The main plus point of a ball head, compared with a traditional three-way photographic head, is that they’re much quicker and easier to set up. A single locking screw is all that’s needed to enable a full range of movement, and there are no locking arms sticking out that need to be removed for stowing the tripod away.

Drawbacks of conventional ball heads have also been addressed in many of the latest designs. For example, it’s common to find an adjustable friction damper as well as the main locking screw, so that you can tailor operation to suit your camera when fitted with lenses of wide-ranging weights. An additional pan-only release is also often fitted, so you can keep a ball head locked in position but still pan the camera to track action, or to take a sequence of shots for stitching into a panoramic image.

Low-level shooting

Moving on down, the joints at which the three legs are joined to the main chassis typically feature mechanisms with which you can lock the legs at three or more different angles. This enables low-level shooting without the need to remove and invert the center column, saving time and effort, and avoiding the need to shoot with the camera upside down. Splaying the legs further apart also adds stability in low-level shooting, and it can also be useful to use different legs at different angles on uneven terrain.
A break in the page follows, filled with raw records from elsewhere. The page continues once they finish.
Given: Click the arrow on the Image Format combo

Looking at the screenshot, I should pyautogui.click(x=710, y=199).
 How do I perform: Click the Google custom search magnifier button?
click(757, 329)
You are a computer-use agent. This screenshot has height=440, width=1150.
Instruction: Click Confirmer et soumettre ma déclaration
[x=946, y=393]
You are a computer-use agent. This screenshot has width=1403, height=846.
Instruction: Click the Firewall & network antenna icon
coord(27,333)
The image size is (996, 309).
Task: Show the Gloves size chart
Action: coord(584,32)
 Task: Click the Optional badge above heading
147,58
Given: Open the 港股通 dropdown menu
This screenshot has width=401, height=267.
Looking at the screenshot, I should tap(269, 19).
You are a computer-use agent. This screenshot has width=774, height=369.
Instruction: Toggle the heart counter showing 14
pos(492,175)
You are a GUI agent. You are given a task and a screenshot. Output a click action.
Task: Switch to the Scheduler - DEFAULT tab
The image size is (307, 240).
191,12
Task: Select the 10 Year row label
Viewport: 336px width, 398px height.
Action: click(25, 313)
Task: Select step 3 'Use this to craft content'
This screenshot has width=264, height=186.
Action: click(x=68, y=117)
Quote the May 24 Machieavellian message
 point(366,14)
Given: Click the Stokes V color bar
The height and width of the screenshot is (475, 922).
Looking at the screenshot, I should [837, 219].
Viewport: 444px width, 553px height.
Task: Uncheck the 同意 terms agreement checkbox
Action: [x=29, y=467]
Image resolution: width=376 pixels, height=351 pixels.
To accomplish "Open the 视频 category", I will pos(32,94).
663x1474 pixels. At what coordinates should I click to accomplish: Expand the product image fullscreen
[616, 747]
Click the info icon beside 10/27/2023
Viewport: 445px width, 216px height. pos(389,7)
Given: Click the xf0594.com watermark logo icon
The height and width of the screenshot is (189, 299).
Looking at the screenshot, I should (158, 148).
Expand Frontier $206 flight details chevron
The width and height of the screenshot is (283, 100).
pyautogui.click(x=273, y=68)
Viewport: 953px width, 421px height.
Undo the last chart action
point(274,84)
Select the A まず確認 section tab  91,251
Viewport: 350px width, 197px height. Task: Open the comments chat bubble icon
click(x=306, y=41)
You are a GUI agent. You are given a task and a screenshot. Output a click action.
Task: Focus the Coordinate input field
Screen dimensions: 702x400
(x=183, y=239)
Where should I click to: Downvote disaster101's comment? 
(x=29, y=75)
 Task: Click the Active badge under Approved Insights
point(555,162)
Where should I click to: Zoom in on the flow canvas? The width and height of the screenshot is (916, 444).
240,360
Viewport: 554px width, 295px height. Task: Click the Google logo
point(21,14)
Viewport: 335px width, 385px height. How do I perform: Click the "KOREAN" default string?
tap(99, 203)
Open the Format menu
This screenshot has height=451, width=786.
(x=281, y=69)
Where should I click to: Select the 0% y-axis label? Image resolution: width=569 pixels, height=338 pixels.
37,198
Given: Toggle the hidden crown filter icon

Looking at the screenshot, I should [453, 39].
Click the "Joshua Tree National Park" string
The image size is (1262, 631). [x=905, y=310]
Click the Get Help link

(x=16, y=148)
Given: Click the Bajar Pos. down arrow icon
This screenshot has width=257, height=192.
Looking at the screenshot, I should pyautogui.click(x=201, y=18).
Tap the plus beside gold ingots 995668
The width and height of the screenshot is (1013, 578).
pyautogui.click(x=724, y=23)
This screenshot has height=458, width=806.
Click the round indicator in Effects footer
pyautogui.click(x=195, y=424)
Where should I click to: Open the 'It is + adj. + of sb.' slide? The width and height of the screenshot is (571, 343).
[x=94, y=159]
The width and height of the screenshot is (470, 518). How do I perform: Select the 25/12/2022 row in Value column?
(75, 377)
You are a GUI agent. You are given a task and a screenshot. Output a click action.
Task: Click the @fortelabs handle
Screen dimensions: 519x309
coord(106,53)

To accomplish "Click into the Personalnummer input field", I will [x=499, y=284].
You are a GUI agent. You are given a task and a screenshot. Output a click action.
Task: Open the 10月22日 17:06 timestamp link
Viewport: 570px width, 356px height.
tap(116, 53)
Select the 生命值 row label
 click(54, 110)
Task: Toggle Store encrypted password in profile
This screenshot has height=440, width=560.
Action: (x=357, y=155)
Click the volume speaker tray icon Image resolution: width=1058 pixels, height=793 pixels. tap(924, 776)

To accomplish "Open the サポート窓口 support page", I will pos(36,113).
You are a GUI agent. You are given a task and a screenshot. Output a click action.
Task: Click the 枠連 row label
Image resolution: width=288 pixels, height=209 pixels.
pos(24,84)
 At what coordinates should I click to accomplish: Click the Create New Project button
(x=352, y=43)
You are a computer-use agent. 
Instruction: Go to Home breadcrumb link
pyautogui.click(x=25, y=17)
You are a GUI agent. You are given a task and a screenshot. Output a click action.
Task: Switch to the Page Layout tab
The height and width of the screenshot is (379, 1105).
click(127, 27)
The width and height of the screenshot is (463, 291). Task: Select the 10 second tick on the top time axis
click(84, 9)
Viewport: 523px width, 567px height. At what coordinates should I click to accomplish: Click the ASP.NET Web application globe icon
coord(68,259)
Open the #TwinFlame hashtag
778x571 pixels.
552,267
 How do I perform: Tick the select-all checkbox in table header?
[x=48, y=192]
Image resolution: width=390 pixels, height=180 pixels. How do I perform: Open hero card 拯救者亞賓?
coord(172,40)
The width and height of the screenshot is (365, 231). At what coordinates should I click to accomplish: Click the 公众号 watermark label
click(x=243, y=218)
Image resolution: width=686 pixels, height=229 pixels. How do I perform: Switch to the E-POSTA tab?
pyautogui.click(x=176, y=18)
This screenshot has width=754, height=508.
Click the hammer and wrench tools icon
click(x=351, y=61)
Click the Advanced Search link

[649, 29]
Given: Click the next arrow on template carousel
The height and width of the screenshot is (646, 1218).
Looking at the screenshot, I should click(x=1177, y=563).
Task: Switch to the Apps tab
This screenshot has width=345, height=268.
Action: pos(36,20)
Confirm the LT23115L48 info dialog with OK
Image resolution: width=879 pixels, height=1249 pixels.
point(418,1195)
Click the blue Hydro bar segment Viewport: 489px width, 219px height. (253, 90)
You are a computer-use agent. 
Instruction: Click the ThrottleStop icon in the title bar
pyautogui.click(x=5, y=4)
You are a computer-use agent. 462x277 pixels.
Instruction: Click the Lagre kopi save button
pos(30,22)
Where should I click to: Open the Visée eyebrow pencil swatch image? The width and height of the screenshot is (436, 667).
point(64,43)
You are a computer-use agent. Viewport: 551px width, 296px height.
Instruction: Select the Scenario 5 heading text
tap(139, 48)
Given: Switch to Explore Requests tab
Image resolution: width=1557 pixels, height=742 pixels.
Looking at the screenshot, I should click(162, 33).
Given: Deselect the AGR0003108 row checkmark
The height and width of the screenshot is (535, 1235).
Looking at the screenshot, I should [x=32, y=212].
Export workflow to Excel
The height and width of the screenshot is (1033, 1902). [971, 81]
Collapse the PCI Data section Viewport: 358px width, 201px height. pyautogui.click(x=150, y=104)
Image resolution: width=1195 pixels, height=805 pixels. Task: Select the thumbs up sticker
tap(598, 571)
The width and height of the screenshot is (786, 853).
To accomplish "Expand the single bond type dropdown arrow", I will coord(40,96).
Another innovative feature often used in recent designs is a pivoting center column. With many tripods, you can pivot the center column through 90 degrees and use it as a horizontal boom. It’s great for shooting extreme close-ups with a macro lens, and helps to avoid the tripod feet sneaking into the picture if you're shooting with an ultra-wide-angle lens. 

Three leg sections gives a good compromise between maximum operating height and minimum folded height

It’s also useful in conjunction with multi-angle leg locks for very low-level shooting. The pivot design in some tripods goes further still, enabling the center column to be locked at many angles in small increments through a complete 180 degree arc, instead of just in vertical or horizontal orientation.

The leg sections themselves are usually three in number. This gives a good compromise between maximum operating height and minimum folded height, as well as ensuring that the bottom sections aren’t too thin and spindly. However, ‘travel tripods’ often feature four or even five sections, so that they can fold down smaller – this can impair rigidity when you need to use the thinnest, lower leg sections, and set-up can take longer if you need to release and re-lock up to 12 separate clamps, for example, for tripods with five-section legs.

The section clamps themselves tend to be either twist-action or locking levers. Some people find twist clamps quicker and easier to operate when the legs are folded down, while others find locking levers more convenient. Locking levers became all the rage a few years ago, but twist-locks have been making a comeback.

Another space-saving idea that’s featured in an increasing number of travel-friendly tripods is that the legs swing upwards for stowage, with the head nestling between the feet. Set-up can take a little longer, but it typically knocks about 20cm off the folded height.

Down at the bottom, there are two types of feet generally on offer. Rubber pads work best on smooth, hard surfaces, whereas metal spikes are better on carpet and loose ground. Some tripods come with interchangeable feet to suit every occasion, while others might feature rubber pads with retractable spikes.

Aluminum or carbon

A material consideration is whether to go for aluminum or carbon fiber. Both are capable of providing very sturdy support but carbon fiber tripod kits (with the same heads attached) are typically about 15% lighter in weight than aluminum versions of the same kit. Naturally, the bigger the tripod, the greater the weight-saving, but it generally works out to around 500g.

Carbon legs look smart and have more of a feelgood factor, but are more susceptible to shattering if they suffer a sharp knock. And where carbon and aluminum versions of the same legs are available, the carbon edition can sometimes be as much as twice the price.